Given that the prevalence of the ε2 allele is only about 7% in Western populations, even if the 20% lower coronary risk associated with it were to be entirely causal, it would still explain only a few percent of coronary disease cases in Western populations. Although the magnitude of this relative risk is insufficiently strong to justify population-wide screening for apoE genotypes,¹ it has been proposed that the effects of apoE genotypes may be particularly strong in certain subgroups, such as in women.⁵ The current data, however, do not support the existence of such interactions in relation to sex and several other characteristics. Individual participant data would, however, be needed to assess any interactions with other potentially relevant characteristics not recorded in the present study (such as obesity,¹⁷⁸ diet,^179- 180 medication use,¹⁸¹ smoking,^147,182 and glycemic status¹⁷⁸). More detailed work is needed to help understand reasons for the comparatively modest amount of heterogeneity observed among the larger studies of apoE and coronary disease, such as factors related to assessment of apoE status, coronary outcomes, and study populations.

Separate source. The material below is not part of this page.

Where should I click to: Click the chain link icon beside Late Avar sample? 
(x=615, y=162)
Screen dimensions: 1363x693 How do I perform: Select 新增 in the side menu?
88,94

Our approach to identify previously unreported data yielded information on an extra 8028 cases of coronary disease from 7 studies with at least 500 cases and on an extra 50 907 participants from 13 studies of lipid outcomes with at least 1000 healthy participants. This experience reinforces the rationale for registry-based initiatives such as the Human Genome Epidemiology Network (HuGENet).¹⁸³ Our cumulative meta-analysis showed that, in retrospect, the divergence in findings between smaller and larger studies was apparent by the year 2000. This observation underscores the potential value of regularly updated reviews for certain rapidly evolving hypotheses, both to enhance understanding and to optimize the use of resources. The observation that previous analyses both underestimated and overestimated effects of particular apoE genotypes on coronary risk suggests that selective publication could work in surprisingly complex ways. Smaller studies may have preferentially reported striking findings in relation to ε4 and coronary risk but underreported the unexpected inverse association between the uncommon ε2 allele and coronary risk (perhaps because these differences would have been more difficult to detect). This finding encourages further study of the impact of selective publication in different contexts.^6- 9

The strengths and limitations of the current study merit consideration. Our analyses involved 5 times more data than in any previous relevant analysis, including tabular data from a considerable number of larger studies (both published and previously unreported). Even though we cannot entirely exclude publication bias in our estimates, any effect should be minor compared with that in previous estimates because of the comprehensive nature of the current review and its focus on larger studies. Our inference that the large discrepancy between ORs in smaller and larger studies was mainly due to selective publication is based on evidence from statistical tests (showing, for example, an excess of extreme findings in the smaller studies of ε4) and on lack of any other plausible explanations for the observed differences (eg, genotyping procedures used and departure from Hardy-Weinberg equilibrium did not differ much between smaller and larger studies, nor among published and unreported studies; unfortunately, studies were not able to provide genotyping call rates). Because we did not have access to individual data, we could not control for population stratification nor conduct “mendelian randomization” analyses,³⁷ nor could we adjust for variables in possible intermediate pathways.

There are approximately linear relationships of apoE genotypes with both LDL-C levels and coronary risk. Compared with ε3/ε3 individuals, ε2 carriers have a 20% reduced risk of coronary disease whereas ε4 carriers have only a slightly increased risk.